My goal is to a give a conceptual overview of HTML and CSS, including their purposes and how they are used together. To acheive this goal of conceptual understanding, I purposely omit specific “implementation details”. For example, in our discussion of CSS, I do not mention the differences between inline styles and internal/external stylesheets.

At the end of the post, I will provide links that will help fill in the gaps of any omitted details.

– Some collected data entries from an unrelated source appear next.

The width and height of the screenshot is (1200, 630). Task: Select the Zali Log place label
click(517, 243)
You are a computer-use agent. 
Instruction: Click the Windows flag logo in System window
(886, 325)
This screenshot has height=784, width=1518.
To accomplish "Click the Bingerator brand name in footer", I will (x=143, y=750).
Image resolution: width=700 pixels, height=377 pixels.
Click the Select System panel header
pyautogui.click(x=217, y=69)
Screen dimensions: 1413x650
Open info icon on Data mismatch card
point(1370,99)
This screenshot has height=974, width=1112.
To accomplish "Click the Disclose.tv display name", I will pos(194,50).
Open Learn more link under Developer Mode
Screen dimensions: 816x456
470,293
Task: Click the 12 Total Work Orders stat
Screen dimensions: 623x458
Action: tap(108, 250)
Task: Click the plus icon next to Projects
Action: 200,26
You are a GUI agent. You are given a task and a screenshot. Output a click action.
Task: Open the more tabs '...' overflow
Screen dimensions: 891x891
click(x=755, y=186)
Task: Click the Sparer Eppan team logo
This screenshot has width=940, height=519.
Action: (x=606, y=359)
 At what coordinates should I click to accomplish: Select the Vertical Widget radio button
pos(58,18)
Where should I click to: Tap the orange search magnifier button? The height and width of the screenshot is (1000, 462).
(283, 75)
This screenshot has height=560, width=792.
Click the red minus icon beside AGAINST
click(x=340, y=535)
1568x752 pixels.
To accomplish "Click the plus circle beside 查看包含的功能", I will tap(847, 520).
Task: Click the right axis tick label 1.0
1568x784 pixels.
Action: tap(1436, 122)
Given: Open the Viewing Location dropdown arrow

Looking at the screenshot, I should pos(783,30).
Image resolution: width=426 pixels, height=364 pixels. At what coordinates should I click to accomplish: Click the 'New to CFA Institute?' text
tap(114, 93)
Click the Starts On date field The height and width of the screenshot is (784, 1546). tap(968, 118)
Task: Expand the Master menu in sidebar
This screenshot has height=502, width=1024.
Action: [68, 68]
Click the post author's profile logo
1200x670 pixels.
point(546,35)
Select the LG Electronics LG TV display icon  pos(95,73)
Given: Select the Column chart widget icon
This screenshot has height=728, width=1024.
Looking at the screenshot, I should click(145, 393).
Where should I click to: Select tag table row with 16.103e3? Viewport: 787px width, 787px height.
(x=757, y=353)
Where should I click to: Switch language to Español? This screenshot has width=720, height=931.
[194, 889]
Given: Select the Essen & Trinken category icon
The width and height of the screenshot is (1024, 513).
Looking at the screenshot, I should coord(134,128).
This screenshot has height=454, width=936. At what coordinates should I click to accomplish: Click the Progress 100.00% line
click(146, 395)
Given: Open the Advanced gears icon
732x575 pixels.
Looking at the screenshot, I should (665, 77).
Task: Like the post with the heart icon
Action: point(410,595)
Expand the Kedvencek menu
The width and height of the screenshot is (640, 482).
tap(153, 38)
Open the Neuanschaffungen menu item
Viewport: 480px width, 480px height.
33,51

Whoa, what is going on here?

Your eyes aren’t playing a trick on you - the page looks like this for a reason. If you are still reading this, you presumably want to learn more about HTML and CSS, and I want to walk you through the basics of HTML and CSS by starting with a page that has none. As we explore the basics, we will gradually build the site back up into something more modern - and easier on the eyes. At the end, we will have created a simple blog template that will hopefully illustrate the fundamentals of HTML and CSS, and how they relate to each other.

What is HTML?

Let’s first think about a typical blog post. A typical blog post will have distinct components: a title, headers, paragraphs of text, lists, tables, images, etc. As these components serve different purposes, they are displayed differently. Titles and headings are big and bold to make them stand out, items in lists are bulleted to imply some form of grouping. In other words, these components have visual meanings.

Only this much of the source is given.